Ахметов вовремя пригнул голову, чтобы не уронить носки на вымощенный красной плиткой пол. Его появление в камере энтузиазма не вызвало: едва скользнув по новичку взглядами, картежники продолжили поединок, потолочный мечтатель ни на минуту не дал отвлечь себя от грез, самые дальние и вовсе не поняли, что случилось, почему открылась и тут же закрылась дверь камеры. Ахметов остался стоять со склоненной головой, топчась на одном и том же месте, на стыке плиток, красных, как густая кровь. Его уголовная биография, богатая и разветвленная, до сих пор ни разу не приводила его в тюрьму. Все пугало его в этом незнакомом месте, а сильнее всего пугало представление о тюрьме, взращенное на рассказах тех, кто там побывал, и окольных сведениях, почерпнутых из газет и популярных журналов. Ахметов жалел, что слишком невнимательно относился к этому материалу в недалеком прошлом, уверенный, что уж кого-кого, а такого ловкого и оснащенного связями мужчину, как он, посадить не могут. Идиот! Однако, несмотря на эту безумную уверенность, он запомнил, что, впервые войдя в камеру, важно себя правильно поставить. Иначе тебя опустят… не в переносном смысле, как на воле говорят, а в буквальном… отпидорасят, и привет родителям. От этой мысли Ахметова заколотил озноб. Обычно считается, что от страха прошибает холодный пот, с ним произошло по-другому: потоотделение, заставлявшее его истекать влагой из всех пор, внезапно прекратилось, точно где-то внутри завернули кран. Все силы организма были брошены на поиски в памяти ответа на главный вопрос: как поставить себя правильно, чтоб не опустили? И пока ответ не был найден, Ахметов не смел тронуться с места…
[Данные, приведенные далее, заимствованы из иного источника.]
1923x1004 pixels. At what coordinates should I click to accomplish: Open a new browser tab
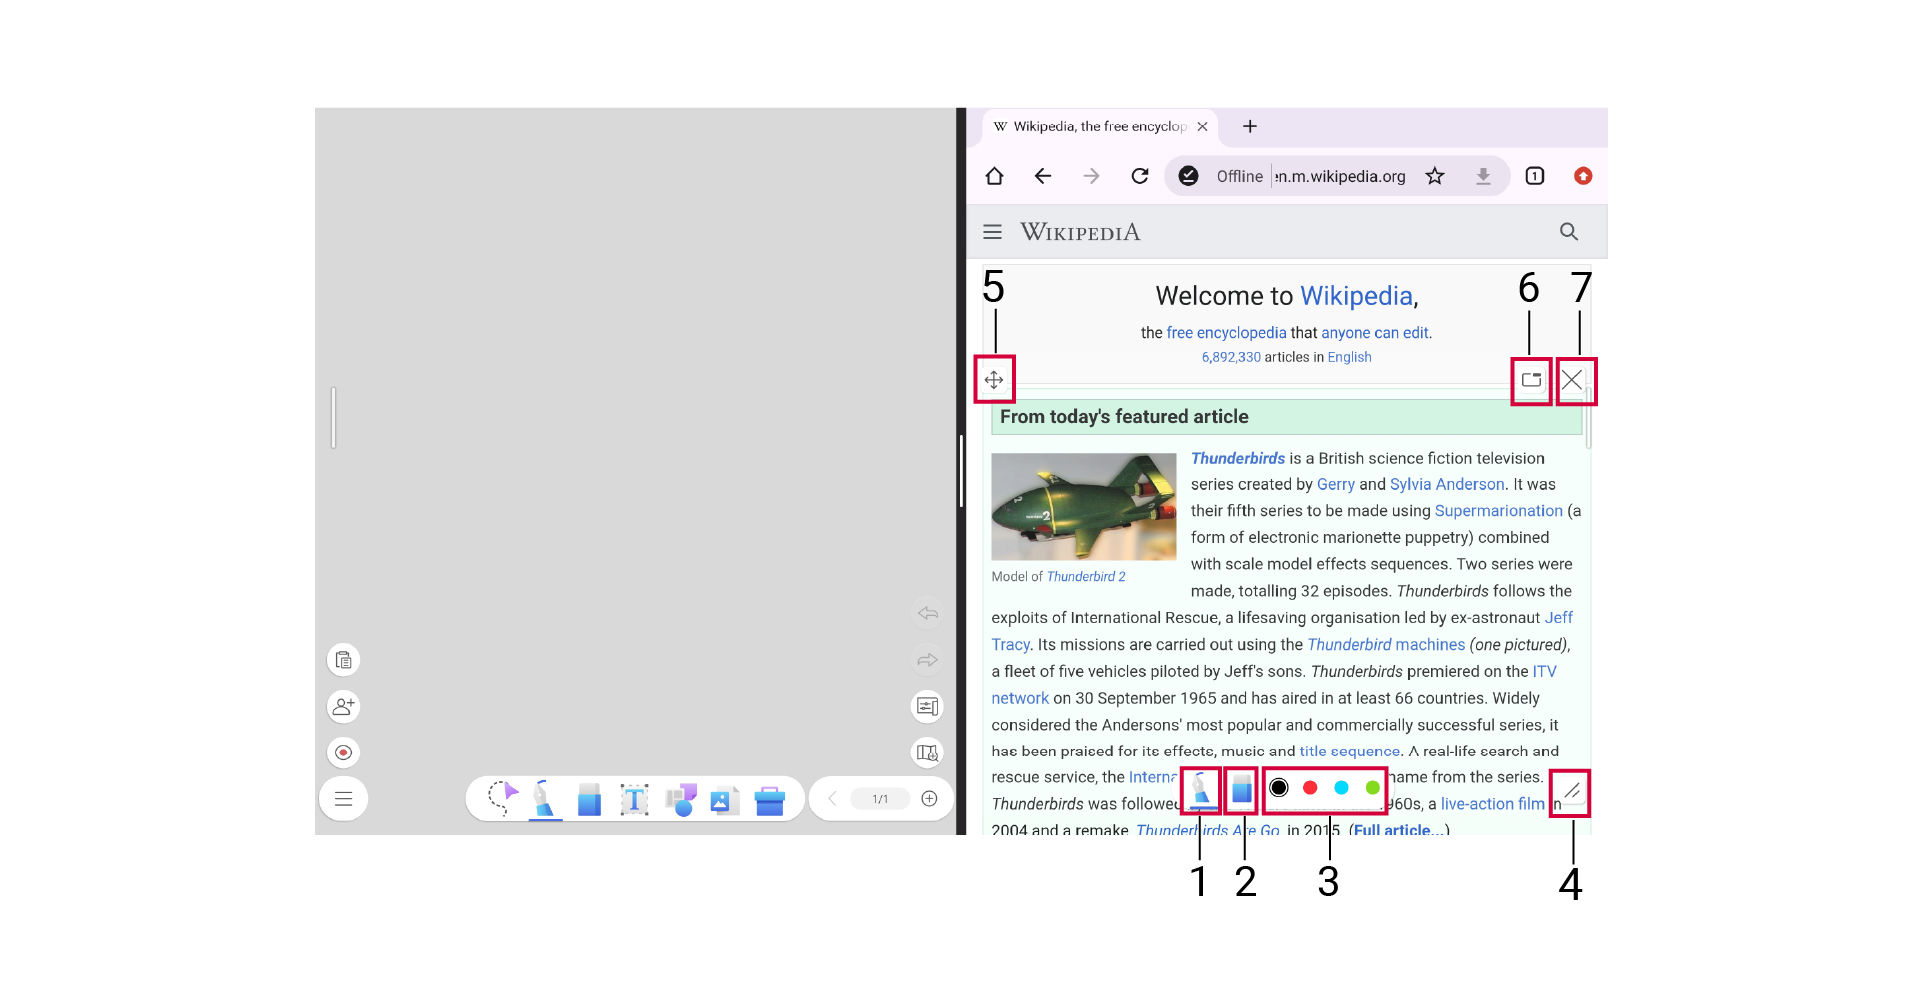[1250, 127]
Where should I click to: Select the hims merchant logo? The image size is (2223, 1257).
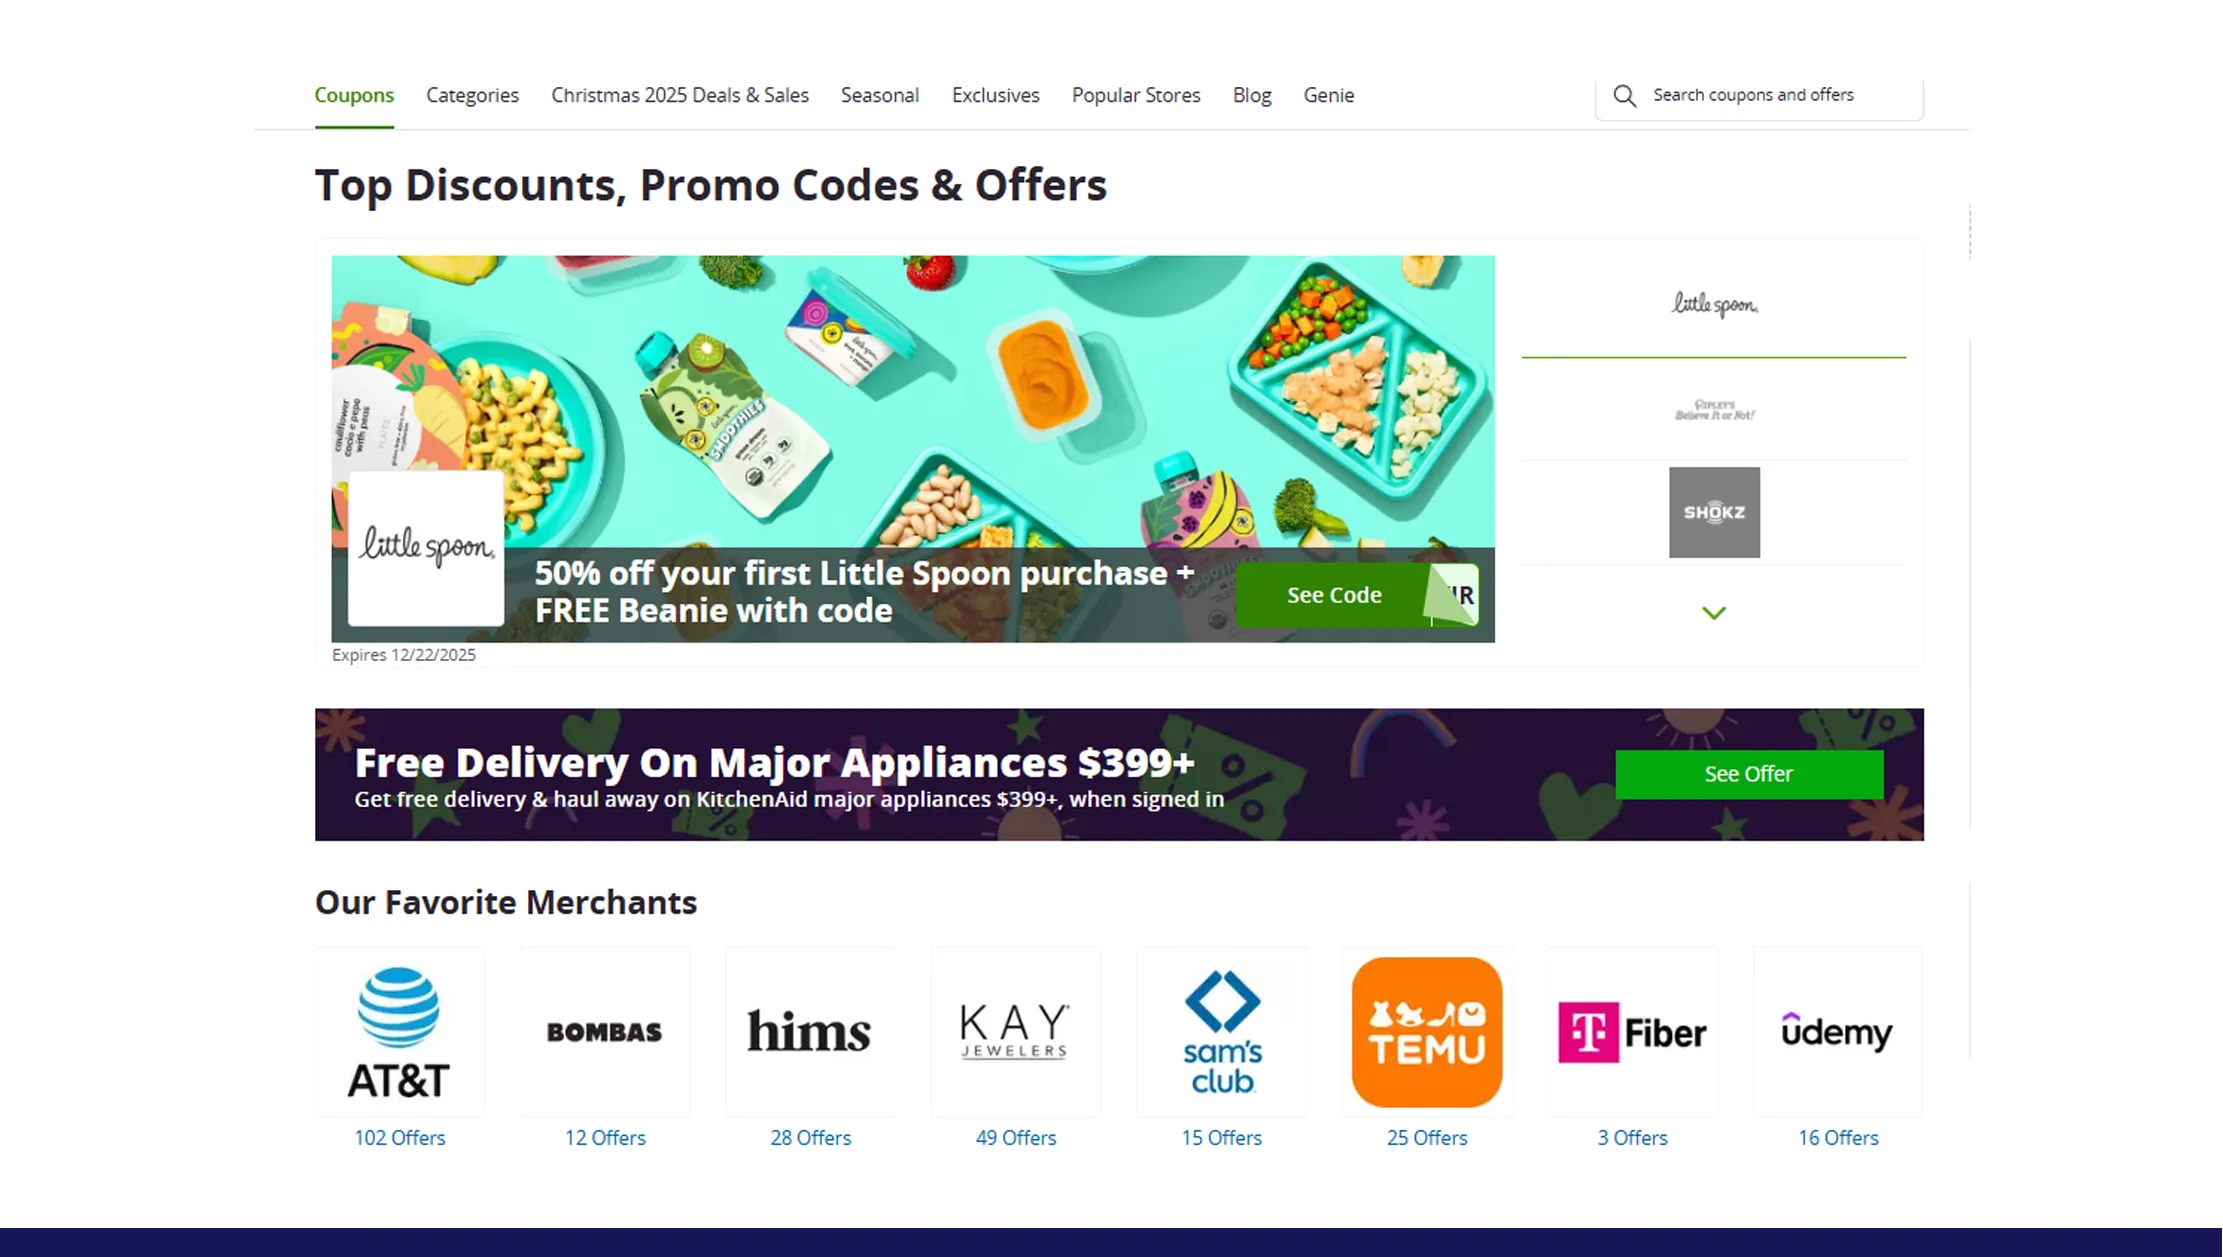[810, 1032]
— Ты чего там пляшешь, — обернулся к Ахметову один из картежников, смуглый атлет в возрасте от тридцати до сорока, тугой и гибкий, как конская плеть, — танцы танцевать сюда, что ли, приперся? — Обратился он к новичку весело, но лицо у него было неулыбчивое, и Ахметов не знал, чему верить: голосу или лицу?
— Да ладно тебе, чего сразу наезжать? — примирительно откликнулся кто-то с нижних левых нар, от стены, как будто бы добрый, с круглым как полная луна лицом. — А ты, новенький, иди на мое место.
— А сам куда? — Мясистый мужик, очевидно сам претендовавший на сидячее место у стены, выразил неудовольствие.
— А сейчас моя очередь спать. Эй, Федятый, слезай! Пусти, говорю, щаз-з моя очередь! Щаз-з за ногу сдерну! Шевелись ты, сонная тетеря! А ты иди, новенький, иди. Быстро, говорю, иди, а то займут, ни с чем останешься!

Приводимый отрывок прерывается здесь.